## Extrahierter Text
--

Foto: Detlev Konnerth/Imago

„Von all den Zeugen, die geladen,

vergess ich auch die Zeugen nicht.

Als sie in Reihn den Saal betraten,

erhob sich schweigend das Gericht.

Wir blickten auf die Kleinen nieder,

ein Zug zog paarweis durch den Saal.

Es war, als tönten Kinderlieder,

ganz leise, fern, wie ein Choral.

Es war ein langer bunter Reigen,

der durch den ganzen Saal sich schlang.

Und immer tiefer ward das Schweigen

bei diesem Gang und Kindersang.

Voran die Kleinsten von den Kleinen,

sie lernten jetzt erst richtig gehn

- auch Schuhchen können lachen, weinen -,

ward je ein solcher Zug gesehn?...

Ihr heimatlosen, kinderlosen,

wer schickte euch? Wer zog euch aus?

Wo sind die Füßchen all, die bloßen?

Ließt ihr sie ohne Schuh zu Haus?...“

Diese Zeilen des Gedichtes „Die Kinderschuhe von Lublin“ von Johannes R. Becher kommen einem unwillkürlich in den Sinn angesichts der Lebensgeschichte von Vera Friedländer. Es ist eine Hommage an die Tausenden von jüdischen Kindern, die im KZ von Majdanek, einem Vorort von Lublin, vergast wurden. Es war das erste Vernichtungslager der Hakenkreuzler im besetzten Polen. Becher schrieb das berühmt gewordene Gedicht, das in der DDR jedes Schulkind kannte, unter dem Eindruck eines Berichts von Konstantin Simonow über den Fund von abertausenden Kinderschuhen in diesem KZ, einem der grauenvollsten Vernichtungslager.

--

Schreibst du den obigen Text über die Kinderschuhe von Lublin vollständig und unverändert ab?

## Datenabschnitt
--

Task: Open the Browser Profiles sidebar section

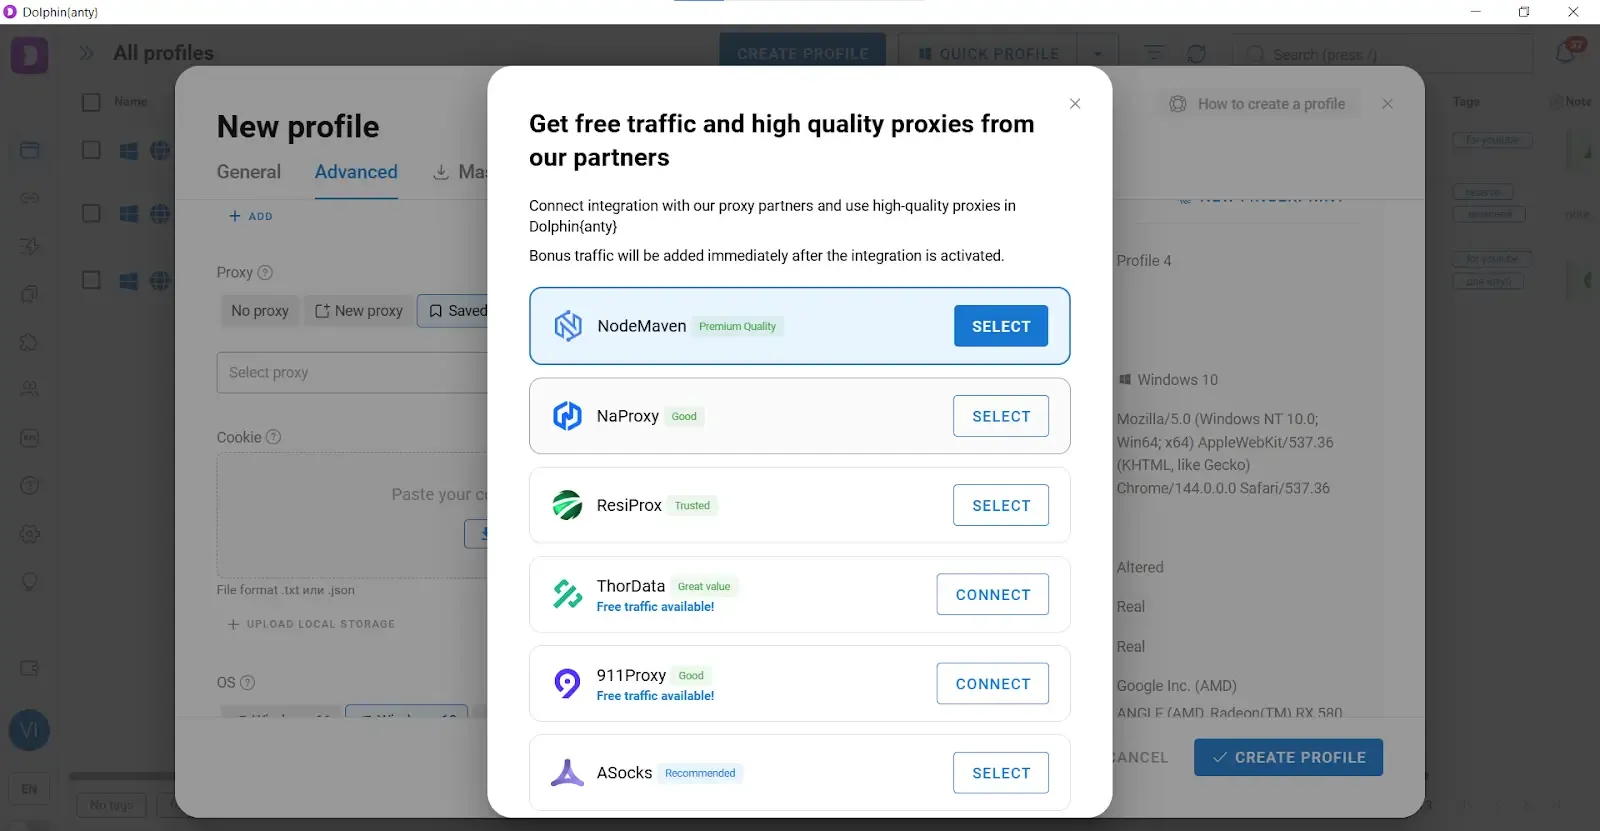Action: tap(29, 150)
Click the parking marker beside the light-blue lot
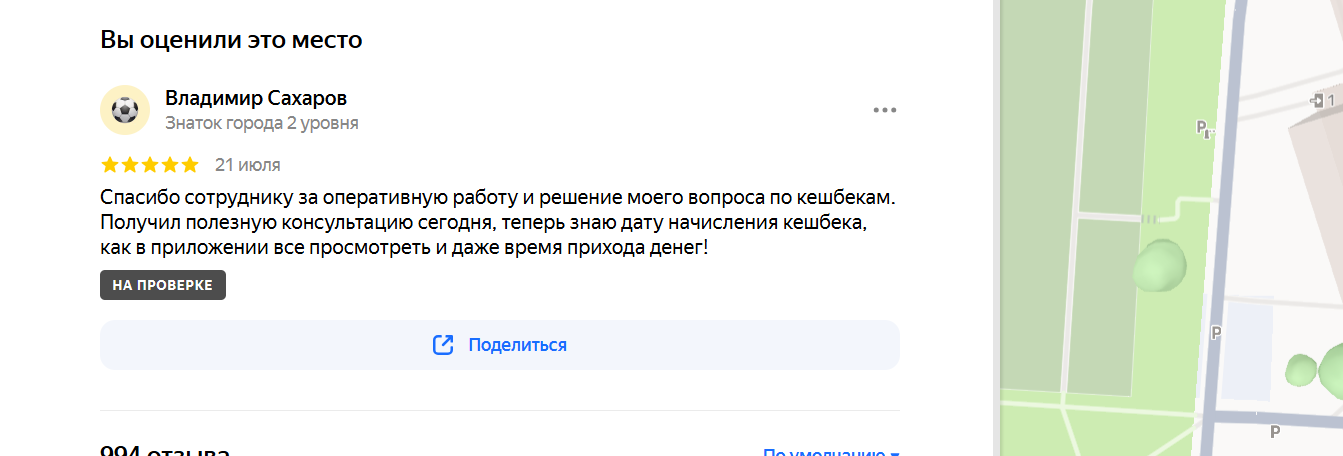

--

## Lösung der Aufgabe
Foto: Detlev Konnerth/Imago

„Von all den Zeugen, die geladen,

vergess ich auch die Zeugen nicht.

Als sie in Reihn den Saal betraten,

erhob sich schweigend das Gericht.

Wir blickten auf die Kleinen nieder,

ein Zug zog paarweis durch den Saal.

Es war, als tönten Kinderlieder,

ganz leise, fern, wie ein Choral.

Es war ein langer bunter Reigen,

der durch den ganzen Saal sich schlang.

Und immer tiefer ward das Schweigen

bei diesem Gang und Kindersang.

Voran die Kleinsten von den Kleinen,

sie lernten jetzt erst richtig gehn

- auch Schuhchen können lachen, weinen -,

ward je ein solcher Zug gesehn?...

Ihr heimatlosen, kinderlosen,

wer schickte euch? Wer zog euch aus?

Wo sind die Füßchen all, die bloßen?

Ließt ihr sie ohne Schuh zu Haus?...“

Diese Zeilen des Gedichtes „Die Kinderschuhe von Lublin“ von Johannes R. Becher kommen einem unwillkürlich in den Sinn angesichts der Lebensgeschichte von Vera Friedländer. Es ist eine Hommage an die Tausenden von jüdischen Kindern, die im KZ von Majdanek, einem Vorort von Lublin, vergast wurden. Es war das erste Vernichtungslager der Hakenkreuzler im besetzten Polen. Becher schrieb das berühmt gewordene Gedicht, das in der DDR jedes Schulkind kannte, unter dem Eindruck eines Berichts von Konstantin Simonow über den Fund von abertausenden Kinderschuhen in diesem KZ, einem der grauenvollsten Vernichtungslager.